Programın açılış konuşmasını yapan MÜSİAD Konya Başkanı Ömer Faruk Okka, “Türkiye’nin askeri ve diplomatik başarısının, ABD ile yapılan anlaşmanın uygulama safhasının neticelerini, başta ülkemiz olmak üzere milletimiz ve iş dünyamız için hayırlı olmasını temenni ediyorum. Türkiye, gerçekleştirdiği anlaşma ile bölge halkı başta olmak üzere, çevre ve bölge coğrafyasına umut olmuştur. Sahada aldığı başarılı neticelerin ardından masada da önemli bir başarıya imza atmıştır. Bu ülkemiz için, sınırlarındaki tehdidin bertaraf edilmesi ve bölgesinde barışın hakim kılınması adına önemli bir adımdır. Güzel günler bizleri bekliyor. Bu vesile ile bir kez daha kahraman Mehmetçiğimize muvaffakıyetler diliyorum. Rabbim bütün askerlerimizi ve milletimizi korusun” dedi.

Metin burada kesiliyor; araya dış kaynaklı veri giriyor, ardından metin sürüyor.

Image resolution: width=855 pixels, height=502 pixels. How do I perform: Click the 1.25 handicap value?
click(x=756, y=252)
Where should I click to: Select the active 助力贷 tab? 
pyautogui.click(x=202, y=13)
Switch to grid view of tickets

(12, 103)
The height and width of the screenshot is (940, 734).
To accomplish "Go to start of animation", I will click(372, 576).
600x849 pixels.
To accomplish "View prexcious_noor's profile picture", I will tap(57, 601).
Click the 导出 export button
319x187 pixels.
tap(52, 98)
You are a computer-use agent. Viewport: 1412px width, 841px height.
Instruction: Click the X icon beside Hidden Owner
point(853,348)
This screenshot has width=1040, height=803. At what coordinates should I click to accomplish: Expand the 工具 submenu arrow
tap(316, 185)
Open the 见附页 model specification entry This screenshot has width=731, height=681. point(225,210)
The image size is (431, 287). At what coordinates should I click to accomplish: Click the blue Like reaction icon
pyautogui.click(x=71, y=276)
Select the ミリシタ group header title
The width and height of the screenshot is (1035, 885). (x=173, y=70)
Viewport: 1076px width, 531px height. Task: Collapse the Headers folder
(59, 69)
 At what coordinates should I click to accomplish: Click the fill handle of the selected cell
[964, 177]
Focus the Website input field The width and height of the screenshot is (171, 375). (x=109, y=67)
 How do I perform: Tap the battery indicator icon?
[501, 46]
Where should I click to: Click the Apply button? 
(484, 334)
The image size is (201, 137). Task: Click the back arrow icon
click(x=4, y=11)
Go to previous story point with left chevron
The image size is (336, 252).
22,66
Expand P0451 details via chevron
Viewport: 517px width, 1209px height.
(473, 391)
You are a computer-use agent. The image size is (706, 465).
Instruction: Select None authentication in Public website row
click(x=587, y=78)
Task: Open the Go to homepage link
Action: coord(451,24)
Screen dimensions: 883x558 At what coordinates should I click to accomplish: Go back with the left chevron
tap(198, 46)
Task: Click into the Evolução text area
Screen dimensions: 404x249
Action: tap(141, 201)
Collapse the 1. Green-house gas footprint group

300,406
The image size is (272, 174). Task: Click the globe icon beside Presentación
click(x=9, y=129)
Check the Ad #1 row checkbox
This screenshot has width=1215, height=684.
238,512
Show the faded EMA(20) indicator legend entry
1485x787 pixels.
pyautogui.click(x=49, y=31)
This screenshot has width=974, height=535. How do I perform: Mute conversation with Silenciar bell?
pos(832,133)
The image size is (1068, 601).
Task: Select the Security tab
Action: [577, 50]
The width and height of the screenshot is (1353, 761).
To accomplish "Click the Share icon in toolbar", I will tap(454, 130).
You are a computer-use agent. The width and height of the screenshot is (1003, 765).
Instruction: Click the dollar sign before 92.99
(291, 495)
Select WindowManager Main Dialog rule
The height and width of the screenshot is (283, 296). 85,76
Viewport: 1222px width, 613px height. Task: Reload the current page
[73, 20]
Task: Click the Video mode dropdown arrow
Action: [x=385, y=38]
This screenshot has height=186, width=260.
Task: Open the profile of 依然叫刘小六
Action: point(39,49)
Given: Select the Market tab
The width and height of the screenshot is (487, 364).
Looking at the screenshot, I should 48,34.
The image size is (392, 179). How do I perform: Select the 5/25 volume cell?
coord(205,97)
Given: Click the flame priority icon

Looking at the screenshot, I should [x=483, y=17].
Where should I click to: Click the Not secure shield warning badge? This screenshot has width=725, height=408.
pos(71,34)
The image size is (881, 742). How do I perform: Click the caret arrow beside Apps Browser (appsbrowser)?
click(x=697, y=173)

Mimar Sinan Mühendisleri Birliği Genel Başkanı Kemal Kaptaner de, algı ve algılama kavramlarını anlattı. Dünya siyasetine yön veren güçlerin, halklarının gözündeki itibarlarını korumak için birçok farklı algı faaliyetlerinde bulunduklarını söyleyen Başkan Kaptaner, “Algı yönetimine dair yapılan faaliyetlerden etkilenmemek adına bazı yöntemlere başvurulması gerekiyor. Kritik analitik düşünme, medya okuryazarlığı gibi kavramlar, günlük hayatın merkezine yerleştirilmelidir. Avrupa’da da Cumhurbaşkanı Recep Tayyip Erdoğan için diktatör veya sultan gibi sert ve kötü fotoğraf ve kötü cümlelerle bir algı yönetimi yapılmaktadır. Yıllardır bir kafa karışıklığı yaşıyoruz; IŞİD mi? DEAŞ mı? DAEŞ mi? DAİŞ mi? Türkçe: IŞİD (Irak Şam İslam Devleti), İngilizce: ISIS (Islamic State of Iraq and Syria) olarak tanımlıyor. Bir İslam devleti camiye bomba koyar mı? Bir İslam devleti Müslümanı öldürür mü? İşte Avrupa basınında bu şekilde haberler verilmektedir. Bu da maalesef İslam dünyasının algı yönetiminde yaşadığı en acı durumlardan biridir. Basın ve yayın araçlarının veya fasıkların verdiği haberler de doğru olmayabilir. Buradan hareketle yazılan ve söylenen haberleri ve olayları araştırmalıyız. Haber aldığımız haberlerle ilgili şu ayeti hatırlamakta fayda var; ‘Ey İman edenler! Şayet bir fasık (yalancı\günahkar) size bir haber getirirse doğruluğu araştırın. Yoksa bilmeyerek bir kavme kötülük eder de yaptığınıza kesinlikle pişman olursunuz’. Gerçekten bir haber bombardımanı içerisindeyiz. Yukarı mahalledeki bir yalana aşağı mahallede inanır hale geldik. Ciddi bir süzgeçten geçirmemiz gerekiyor. Kaynağı belli olmayan haberlere alet olmamalıyız” şeklinde konuştu.